REQUIRED TASKS:
1. In the account of the Friedeburg voyage, edit the part between "In the 1870s, Hamburg’s" and "going to America.", inclusive, and give it again with "bewildering" changed to "confusing".
2. Please pick up the account of the Friedeburg voyage after its last sentence and continue it.

EXTRACT TO READ:

The distance from Rytel to Hamburg is about 600 kilometres on today’s roads. Debate among Ray’s fellow members of the Polish Genealogical Society concluded that the wealthier people from the district would have taken the most direct route of the day—to the port city of Gdańsk, by sea to Kiel, and then south along the Kiel Canal to Hamburg.

“Poorer migrants like the Gierszewski, Borkowski, Watembach, Grochowski, and Szymanski families went the cheaper, overland way. It was impossible to go all the way by train, as the tracks stopped in Poznań. In some places there were opportunities to catch a canal boat, but they talked about walking and walking.”

The star, the evening edition of the lyttelton times, published a story about the friedeburg on 2 September 1872:

Amongst the married couples, one immigrant was pointed out as having walked from the Russian frontier to Hamburg (a distance of about 800 miles) with his wife and five or six children, sleeping at farm houses and oftentimes in the open air on their way to join the ship.10

In the 1870s, Hamburg’s busy port hummed with ships arriving and departing. Among the throngs, immigration agents coerced potential passengers. For rural, illiterate Poles, the hustle and babble of their forced second language must have been bewildering. It is no wonder that some had the impression that they were going to America.

Port of Hamburg 
in 1875

Hamburg harbour in 1875.11

Ray: “Many untruths were told. Some German agents offered free travel and free land in America, and some of the families who arrived in New Zealand sincerely thought they were joining their relatives already in America.”

Those who embarked on the friedeburg waited in lodgings at the port while agents gathered up sufficient passengers. A Mr Slomon is mentioned several times in official correspondence between agent-general Featherston and his New Zealand superiors. Slomon, described by Featherston as “one of the wealthiest merchants and the largest shipowner in Hamburg,” took “personal responsibility for the venture.” He seemed keen to create a favourable precedent with Hamburg’s first immigrant export to New Zealand.12

… the inadequacy of the medicine chest and … the “nature of the medical comforts” were “absurdly chosen.”

The friedeburg dropped anchor at 4pm on 30 August 1872, at Godley Head, outside Christchurch’s Lyttelton harbour. It had left Hamburg on 19 May. Captain Kopper commanded the three-masted 784-ton iron vessel, described as “commodious, sufficiently ventilated and in fair order” and “undoubtedly admirably adapted for the conveyance of emigrants.”13

All the passengers were vaccinated. One 10-month-old died of marasmus. The six births included a son to 26-year-old Marianna Groszyńska (named Groskowski on the passenger list) travelling with her 35-year-old husband, Piotr, and two-year-old Józef. They named the baby Marian Piotr.

GIVEN RECORDS:

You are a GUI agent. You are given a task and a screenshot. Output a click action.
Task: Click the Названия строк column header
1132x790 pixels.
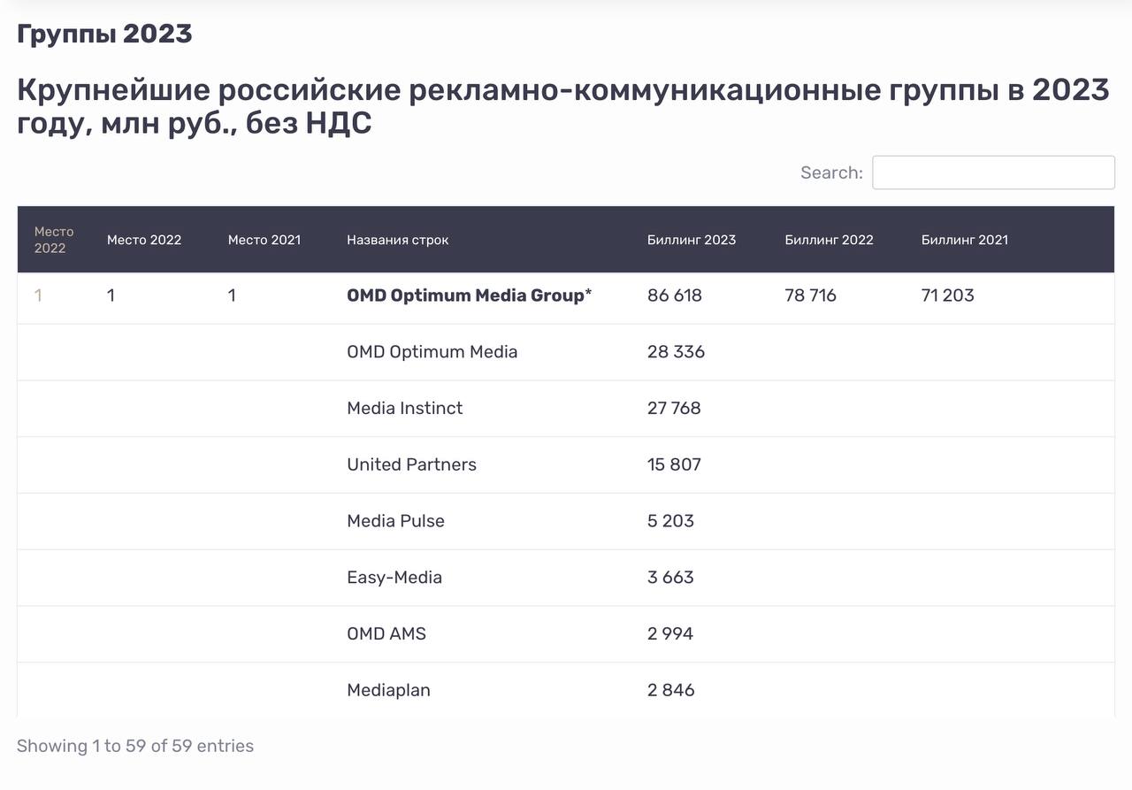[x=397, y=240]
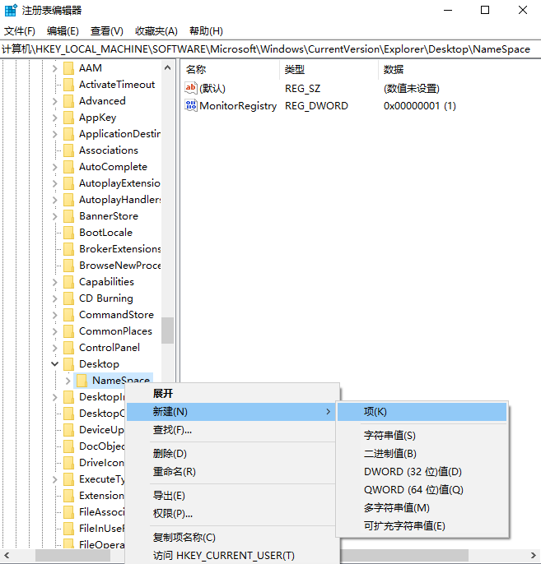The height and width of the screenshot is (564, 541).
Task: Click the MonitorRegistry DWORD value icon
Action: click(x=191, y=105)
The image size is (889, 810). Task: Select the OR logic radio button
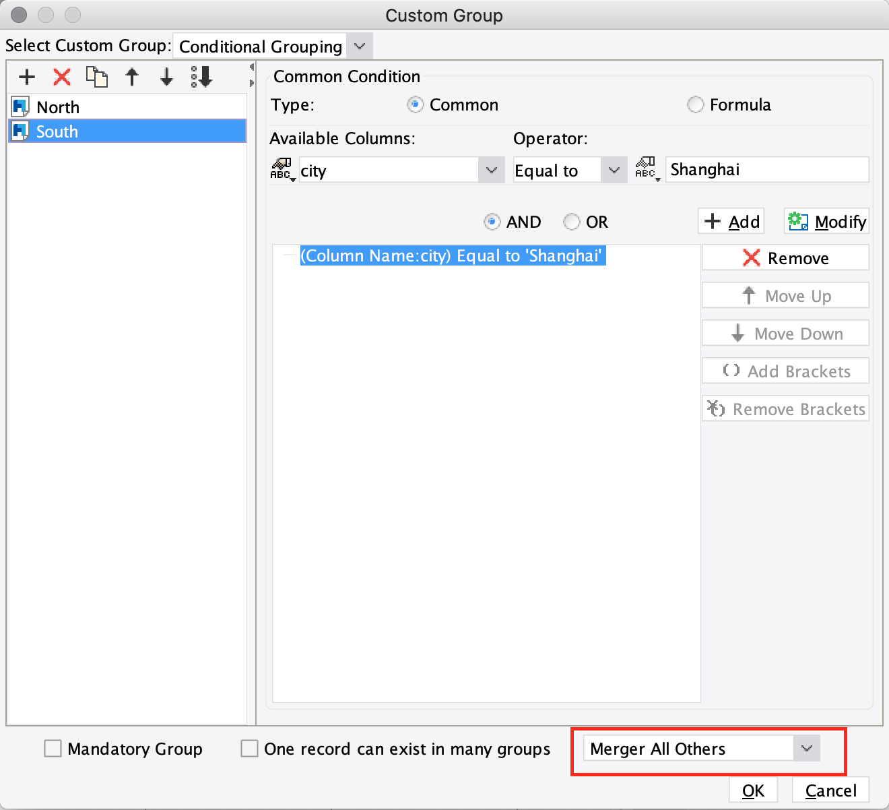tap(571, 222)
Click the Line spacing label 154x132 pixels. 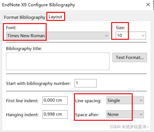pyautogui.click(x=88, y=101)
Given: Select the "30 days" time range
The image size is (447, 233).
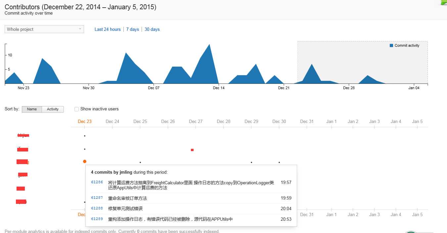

EXPECTED RESULTS:
1.
In the 1870s, Hamburg’s busy port hummed with ships arriving and departing. Among the throngs, immigration agents coerced potential passengers. For rural, illiterate Poles, the hustle and babble of their forced second language must have been confusing. It is no wonder that some had the impression that they were going to America.

2.
In his report, the ship’s surgeon-superintendent, Dr J de L Temple, pointed out the “injudiciousness” of providing salted fish with a limited supply of “decidedly bad” drinking water. The doctor complained about the inadequate medicine chest, and the “absurdly chosen… nature of the medical comforts.” He had had no use for the 240 bottles of gin or the 55 “dozen of beer” but would have liked more “pails, brooms, mops [and] scrapers.”14

The friedeburg carried 241 “statute adults,” including Albert Watemburg’s family and nearly 100 other Poles. The 297 people on board comprised 53 families, 33 single men, 61 single women, 82 children younger than 12 and, in the end, 15 infants.15

Immigration officers noted there had been no schoolmaster for the “unusually large” number of children, and the doctor complained that there was no matron for the single women, who had given him “much unnecessary trouble” thanks to their being “destitute of any employment of amusement.”16

Dr Temple advised against shipping Scandinavians and Germans together again, after he heard that memories of the 1864 Denmark-Prussian war had caused the friction between them.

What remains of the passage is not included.